**Texte de lecture:**
○ ○ ○ ○ ○ ○ ○
J.-H. Rosny aîné et Jean de Tinan
J.-H. Rosny aîné, tout comme Jean De La Hire, connaissait Jean de Tinan, écrivain disparut prématurément à l'âge de 24 ans.
Jean de Tinan, jeune auteur à la carrière fulgurante, est aussi connu pour sa liaison avec Irmine Boex, la première fille de J.-H. Rosny aîné, alors qu'elle avait à peine 15 ans.
Dans les notes du "Journal" de J.-H. Rosny aîné, Jean-Michel Pottier précise : "Dans sa biographie de Jean de Tinan, Jean-Paul Goujon rappelle les faits en publiant un fac-similé de lettre de Minnie qui ne laisse pas de doute sur son authenticité (Jean-Paul Goujon, Jean de Tinan, Plon, 1991, p. 207-215)."
Irmine Gertrude Louise Boex, née le 28 mai 1881 à Londres (mais naturalisée française en 1890), est décédée le 15 juillet 1969 à La Plata (en Argentine). Elle est la mère de Robert de Kalinowski, dit Robert Borel-Rosny, qui fut le secrétaire de son grand-père, J.-H. Rosny aîné, pendant 10 ans.
Cette expérience a inspiré à l’écrivain le roman inachevé "Aimienne ou le détournement de mineure" publié, à titre posthume, par le Mercure de France en 1899.
Cette édition est précédée d'un avant-propos signé P.L. :
"Je présente aux lecteurs, avec une tristesse infinie, le dernier roman de Jean de Tinan.
Ceux qui suivaient, depuis quelques années, les chroniques légères et hâtives qu'il écrivait ça et là s'imaginent sans doute connaître le caractère et les limites de son talent. Ils ne les soupçonnent même pas. C'est ici qu'ils les jugeront.
Le roman qu'on va lire, et qui clôt l'œuvre d'un enfant mis en terre à vingt-quatre ans, devait inaugurer une vie d'homme. Jean de Tinan s'y révèle tout entier, avec son originalité intense, ses dons d'observation exacte, d'expression brève et de style scrupuleusement dépouillé. Il y donne la mesure de sa force. Il y expose ses théories, en vue d'une longue série de romans qui sont à jamais perdus pour notre littérature.
○ ○ ○ ○ ○ ○ ○
**Données fournies:**
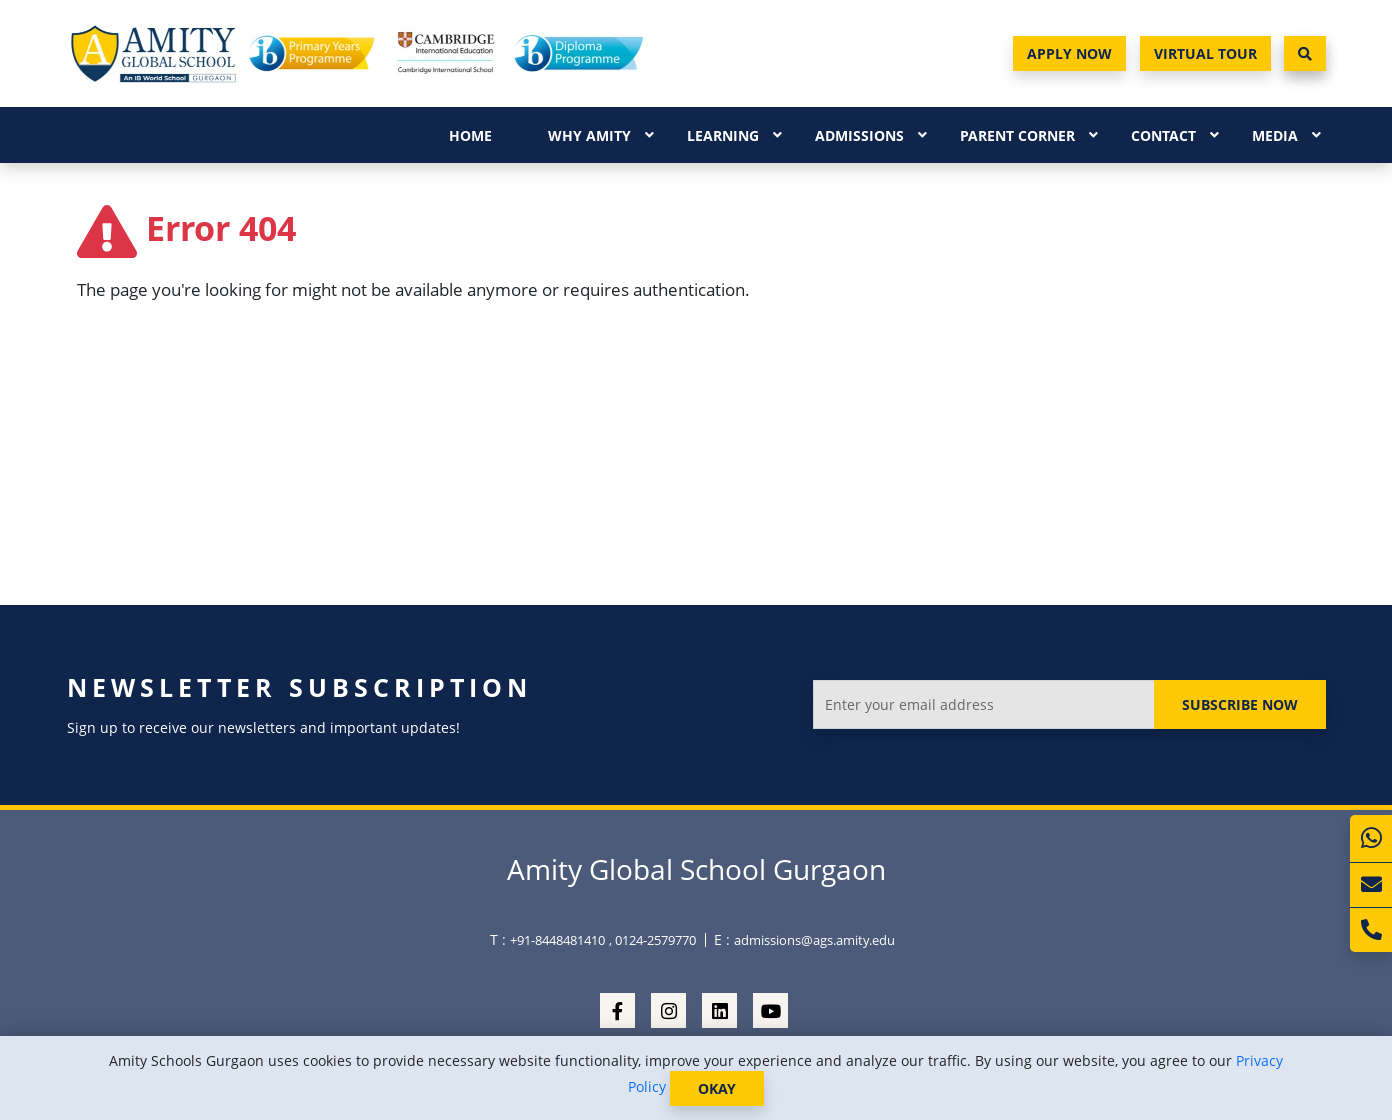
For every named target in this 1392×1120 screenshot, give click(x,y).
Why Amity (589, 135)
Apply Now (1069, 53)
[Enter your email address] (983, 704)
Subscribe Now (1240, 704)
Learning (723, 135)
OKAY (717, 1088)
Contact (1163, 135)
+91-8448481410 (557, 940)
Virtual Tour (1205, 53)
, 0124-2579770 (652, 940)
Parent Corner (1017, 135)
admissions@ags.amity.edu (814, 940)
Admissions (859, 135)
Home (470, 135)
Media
○ ○ ○ ○ ○ ○ ○
**Consigne:**
Transcrivez à l'identique le passage du texte sur J.-H. Rosny aîné et Jean de Tinan, en partant des mots « Jean de Tinan, jeune » et en vous arrêtant après « peine 15 ans. ».

**Résultat attendu:**
Jean de Tinan, jeune auteur à la carrière fulgurante, est aussi connu pour sa liaison avec Irmine Boex, la première fille de J.-H. Rosny aîné, alors qu'elle avait à peine 15 ans.